(Word and element location data)
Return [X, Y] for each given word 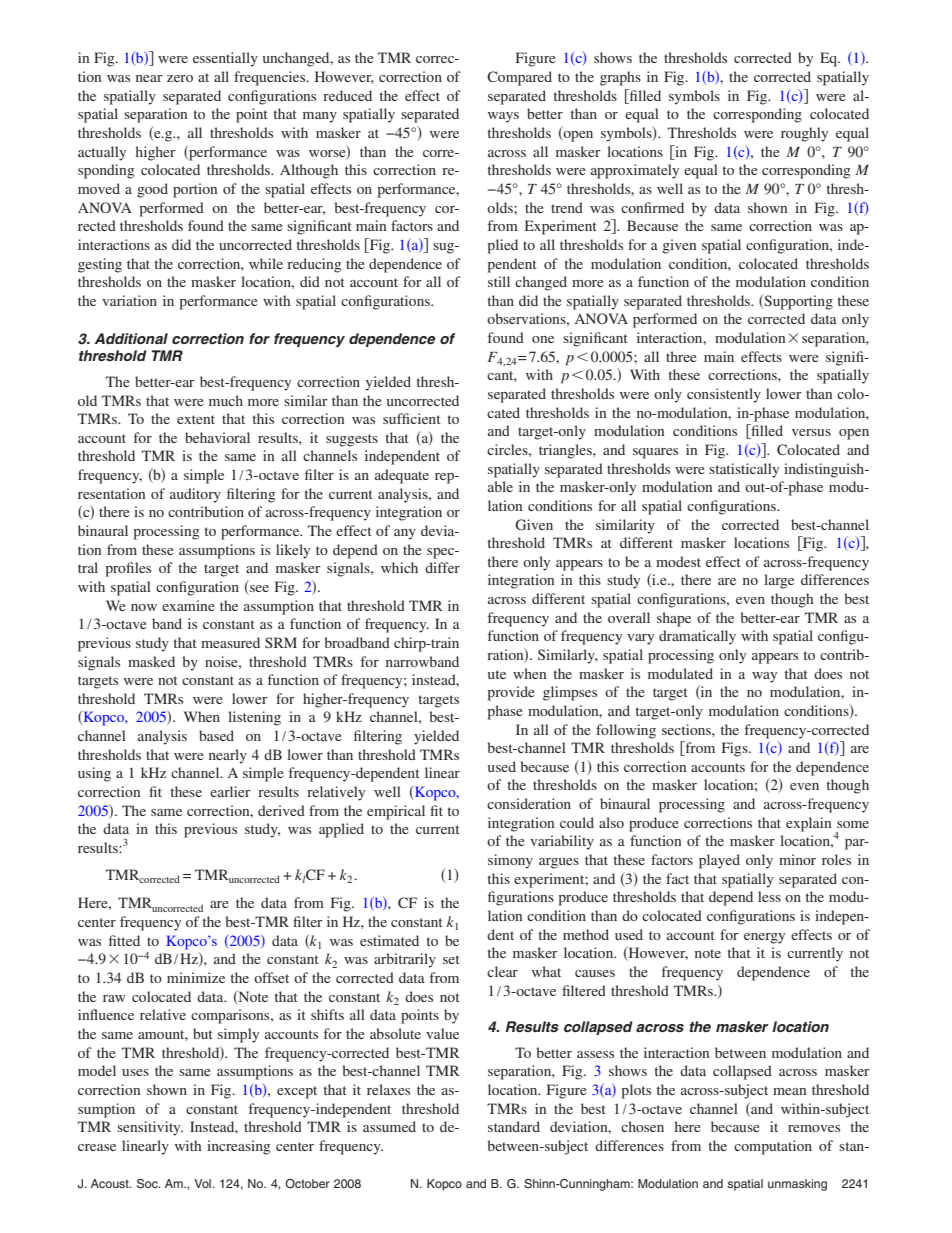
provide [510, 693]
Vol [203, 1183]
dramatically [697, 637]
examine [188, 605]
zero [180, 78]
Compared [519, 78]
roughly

:: Written exercise ::
Rewrite all the records with "Return" replaced by "Report" and everything else left unchanged. Omit the pictures from your answer.

:: Full answer ::
Report [X, Y] for each given word 
provide [510, 693]
Vol [203, 1183]
dramatically [697, 637]
examine [188, 605]
zero [180, 78]
Compared [519, 78]
roughly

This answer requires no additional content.